Swap "pistol card" for "rifle card" in the part of the entries that opens with the line containing "Screen dimensions: 800x600" and closes with the line containing "Action: click(131, 409)", and reproduce only those lines with everything else unchanged.
-- START OF Recorded data --
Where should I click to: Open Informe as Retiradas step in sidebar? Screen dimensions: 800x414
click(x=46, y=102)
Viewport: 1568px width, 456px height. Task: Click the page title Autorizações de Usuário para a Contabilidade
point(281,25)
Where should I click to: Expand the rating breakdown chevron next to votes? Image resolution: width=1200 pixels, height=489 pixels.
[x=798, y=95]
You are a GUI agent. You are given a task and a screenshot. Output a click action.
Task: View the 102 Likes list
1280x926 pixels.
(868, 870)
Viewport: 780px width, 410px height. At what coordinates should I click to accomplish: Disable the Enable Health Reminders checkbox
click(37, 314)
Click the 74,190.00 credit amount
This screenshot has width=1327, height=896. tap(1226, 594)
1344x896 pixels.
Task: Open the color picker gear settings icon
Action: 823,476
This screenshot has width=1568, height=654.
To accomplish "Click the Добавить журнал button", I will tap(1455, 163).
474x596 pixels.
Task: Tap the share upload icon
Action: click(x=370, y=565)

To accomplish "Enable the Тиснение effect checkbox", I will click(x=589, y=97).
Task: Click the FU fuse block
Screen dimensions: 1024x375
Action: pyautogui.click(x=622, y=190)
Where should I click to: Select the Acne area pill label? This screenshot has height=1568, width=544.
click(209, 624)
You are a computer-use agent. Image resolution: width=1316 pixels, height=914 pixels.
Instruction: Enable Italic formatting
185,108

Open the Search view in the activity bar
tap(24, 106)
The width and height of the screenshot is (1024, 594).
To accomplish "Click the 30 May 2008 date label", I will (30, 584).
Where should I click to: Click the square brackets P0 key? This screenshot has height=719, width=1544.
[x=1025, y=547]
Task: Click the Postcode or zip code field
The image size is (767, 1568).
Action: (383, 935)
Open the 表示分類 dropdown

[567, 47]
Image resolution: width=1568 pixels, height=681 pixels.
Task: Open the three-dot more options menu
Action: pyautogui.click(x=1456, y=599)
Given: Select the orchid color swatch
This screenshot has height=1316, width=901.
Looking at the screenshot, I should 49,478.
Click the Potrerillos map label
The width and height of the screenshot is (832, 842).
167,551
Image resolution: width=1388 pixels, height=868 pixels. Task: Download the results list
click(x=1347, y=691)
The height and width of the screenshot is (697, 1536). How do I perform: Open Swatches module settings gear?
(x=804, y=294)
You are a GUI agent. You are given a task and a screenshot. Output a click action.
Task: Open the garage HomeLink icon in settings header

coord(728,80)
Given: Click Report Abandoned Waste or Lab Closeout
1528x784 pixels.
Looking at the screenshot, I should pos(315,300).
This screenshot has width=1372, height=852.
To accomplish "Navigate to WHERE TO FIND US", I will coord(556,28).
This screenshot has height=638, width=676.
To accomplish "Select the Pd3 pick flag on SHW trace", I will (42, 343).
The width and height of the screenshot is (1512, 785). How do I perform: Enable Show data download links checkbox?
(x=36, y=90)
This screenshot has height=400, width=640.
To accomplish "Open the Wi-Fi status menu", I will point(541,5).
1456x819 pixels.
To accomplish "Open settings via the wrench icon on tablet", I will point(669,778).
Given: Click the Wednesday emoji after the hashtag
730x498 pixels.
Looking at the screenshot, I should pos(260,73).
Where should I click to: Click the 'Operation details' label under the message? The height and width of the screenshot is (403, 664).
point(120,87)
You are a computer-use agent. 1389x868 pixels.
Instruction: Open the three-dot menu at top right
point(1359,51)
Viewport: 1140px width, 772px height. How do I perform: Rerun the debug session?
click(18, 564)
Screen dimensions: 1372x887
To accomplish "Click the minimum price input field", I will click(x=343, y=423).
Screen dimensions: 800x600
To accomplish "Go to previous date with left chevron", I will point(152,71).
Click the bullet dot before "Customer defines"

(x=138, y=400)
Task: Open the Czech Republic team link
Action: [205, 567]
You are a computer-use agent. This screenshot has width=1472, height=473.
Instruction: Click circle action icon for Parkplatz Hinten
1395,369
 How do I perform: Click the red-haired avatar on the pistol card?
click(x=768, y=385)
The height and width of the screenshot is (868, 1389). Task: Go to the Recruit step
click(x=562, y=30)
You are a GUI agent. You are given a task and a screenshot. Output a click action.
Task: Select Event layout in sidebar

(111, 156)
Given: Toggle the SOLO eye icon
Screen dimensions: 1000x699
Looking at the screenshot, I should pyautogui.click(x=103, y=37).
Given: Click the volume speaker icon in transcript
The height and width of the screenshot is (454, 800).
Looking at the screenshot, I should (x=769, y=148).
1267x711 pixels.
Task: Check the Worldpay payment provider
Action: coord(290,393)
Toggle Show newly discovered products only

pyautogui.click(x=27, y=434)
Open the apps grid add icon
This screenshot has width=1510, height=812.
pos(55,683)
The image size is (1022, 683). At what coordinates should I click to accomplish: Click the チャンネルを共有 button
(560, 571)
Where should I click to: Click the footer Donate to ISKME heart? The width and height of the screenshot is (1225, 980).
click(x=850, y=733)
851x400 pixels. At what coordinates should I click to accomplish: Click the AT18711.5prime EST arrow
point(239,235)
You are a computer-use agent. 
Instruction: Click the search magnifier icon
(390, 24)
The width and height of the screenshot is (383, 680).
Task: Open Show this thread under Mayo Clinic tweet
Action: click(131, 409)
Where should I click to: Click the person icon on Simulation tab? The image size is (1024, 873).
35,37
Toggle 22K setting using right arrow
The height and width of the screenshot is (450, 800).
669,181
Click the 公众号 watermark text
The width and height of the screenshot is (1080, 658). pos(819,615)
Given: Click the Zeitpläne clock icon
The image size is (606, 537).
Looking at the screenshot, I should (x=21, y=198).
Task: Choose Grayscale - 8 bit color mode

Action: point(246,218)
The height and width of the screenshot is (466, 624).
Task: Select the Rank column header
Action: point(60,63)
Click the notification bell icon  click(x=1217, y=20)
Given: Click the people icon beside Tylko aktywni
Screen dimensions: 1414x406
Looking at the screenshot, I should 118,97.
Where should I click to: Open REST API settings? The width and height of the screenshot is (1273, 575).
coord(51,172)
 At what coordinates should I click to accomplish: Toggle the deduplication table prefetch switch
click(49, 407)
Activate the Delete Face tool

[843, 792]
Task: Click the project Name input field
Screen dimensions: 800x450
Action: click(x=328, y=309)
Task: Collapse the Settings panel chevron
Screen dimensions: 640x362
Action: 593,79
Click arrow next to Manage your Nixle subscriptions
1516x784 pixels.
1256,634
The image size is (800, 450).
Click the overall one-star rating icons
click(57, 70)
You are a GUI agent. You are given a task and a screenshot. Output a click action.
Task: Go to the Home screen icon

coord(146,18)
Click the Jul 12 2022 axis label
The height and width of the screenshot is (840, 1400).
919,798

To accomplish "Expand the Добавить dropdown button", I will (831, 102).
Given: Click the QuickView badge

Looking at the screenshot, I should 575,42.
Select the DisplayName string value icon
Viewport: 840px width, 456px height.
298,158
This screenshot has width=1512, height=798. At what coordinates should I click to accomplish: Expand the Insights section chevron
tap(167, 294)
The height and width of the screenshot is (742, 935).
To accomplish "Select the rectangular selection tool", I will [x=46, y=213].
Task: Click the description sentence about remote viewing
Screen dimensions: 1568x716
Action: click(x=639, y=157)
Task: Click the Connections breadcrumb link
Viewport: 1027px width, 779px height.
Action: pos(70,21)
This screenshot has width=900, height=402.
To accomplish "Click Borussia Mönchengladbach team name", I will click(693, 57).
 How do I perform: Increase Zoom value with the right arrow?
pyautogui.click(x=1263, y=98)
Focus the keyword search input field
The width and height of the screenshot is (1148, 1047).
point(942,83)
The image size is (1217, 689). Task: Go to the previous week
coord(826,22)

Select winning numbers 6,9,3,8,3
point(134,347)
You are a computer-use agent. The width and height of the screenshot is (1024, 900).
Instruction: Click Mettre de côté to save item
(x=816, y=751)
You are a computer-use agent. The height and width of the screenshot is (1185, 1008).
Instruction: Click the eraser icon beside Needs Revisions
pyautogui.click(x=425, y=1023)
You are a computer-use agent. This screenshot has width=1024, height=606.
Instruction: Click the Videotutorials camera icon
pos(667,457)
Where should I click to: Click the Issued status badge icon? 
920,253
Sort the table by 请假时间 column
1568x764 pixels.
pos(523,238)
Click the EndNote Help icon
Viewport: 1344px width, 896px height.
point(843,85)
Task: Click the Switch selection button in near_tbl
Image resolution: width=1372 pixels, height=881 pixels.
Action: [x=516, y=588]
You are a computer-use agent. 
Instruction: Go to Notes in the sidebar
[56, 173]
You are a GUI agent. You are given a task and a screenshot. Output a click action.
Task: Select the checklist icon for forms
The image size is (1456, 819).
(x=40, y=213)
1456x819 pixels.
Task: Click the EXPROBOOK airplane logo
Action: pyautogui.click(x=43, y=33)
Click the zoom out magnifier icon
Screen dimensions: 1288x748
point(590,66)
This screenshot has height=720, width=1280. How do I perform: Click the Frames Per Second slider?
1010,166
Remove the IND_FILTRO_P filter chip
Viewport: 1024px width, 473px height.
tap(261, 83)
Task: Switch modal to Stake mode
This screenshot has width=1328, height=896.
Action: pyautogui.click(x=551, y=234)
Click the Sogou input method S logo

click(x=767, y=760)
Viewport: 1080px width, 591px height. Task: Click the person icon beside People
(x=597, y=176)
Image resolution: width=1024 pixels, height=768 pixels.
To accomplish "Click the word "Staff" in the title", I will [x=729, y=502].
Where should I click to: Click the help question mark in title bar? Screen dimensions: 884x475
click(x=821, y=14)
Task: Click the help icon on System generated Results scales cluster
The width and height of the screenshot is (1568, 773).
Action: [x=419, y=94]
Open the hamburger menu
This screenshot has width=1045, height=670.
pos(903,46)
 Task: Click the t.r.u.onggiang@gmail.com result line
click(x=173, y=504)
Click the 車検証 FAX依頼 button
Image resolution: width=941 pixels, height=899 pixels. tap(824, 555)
-- END OF Recorded data --
▶ **Reply**:
Screen dimensions: 800x600
To accomplish "Go to previous date with left chevron", I will point(152,71).
Click the bullet dot before "Customer defines"

(x=138, y=400)
Task: Open the Czech Republic team link
Action: [205, 567]
You are a computer-use agent. This screenshot has width=1472, height=473.
Instruction: Click circle action icon for Parkplatz Hinten
1395,369
 How do I perform: Click the red-haired avatar on the rifle card?
click(x=768, y=385)
The height and width of the screenshot is (868, 1389). Task: Go to the Recruit step
click(x=562, y=30)
You are a GUI agent. You are given a task and a screenshot. Output a click action.
Task: Select Event layout in sidebar

(111, 156)
Given: Toggle the SOLO eye icon
Screen dimensions: 1000x699
Looking at the screenshot, I should pyautogui.click(x=103, y=37).
Given: Click the volume speaker icon in transcript
The height and width of the screenshot is (454, 800).
Looking at the screenshot, I should (x=769, y=148).
1267x711 pixels.
Task: Check the Worldpay payment provider
Action: coord(290,393)
Toggle Show newly discovered products only

pyautogui.click(x=27, y=434)
Open the apps grid add icon
This screenshot has width=1510, height=812.
pos(55,683)
The image size is (1022, 683). At what coordinates should I click to accomplish: Click the チャンネルを共有 button
(560, 571)
Where should I click to: Click the footer Donate to ISKME heart? The width and height of the screenshot is (1225, 980).
click(x=850, y=733)
851x400 pixels. At what coordinates should I click to accomplish: Click the AT18711.5prime EST arrow
point(239,235)
You are a computer-use agent. 
Instruction: Click the search magnifier icon
(390, 24)
The width and height of the screenshot is (383, 680).
Task: Open Show this thread under Mayo Clinic tweet
Action: click(131, 409)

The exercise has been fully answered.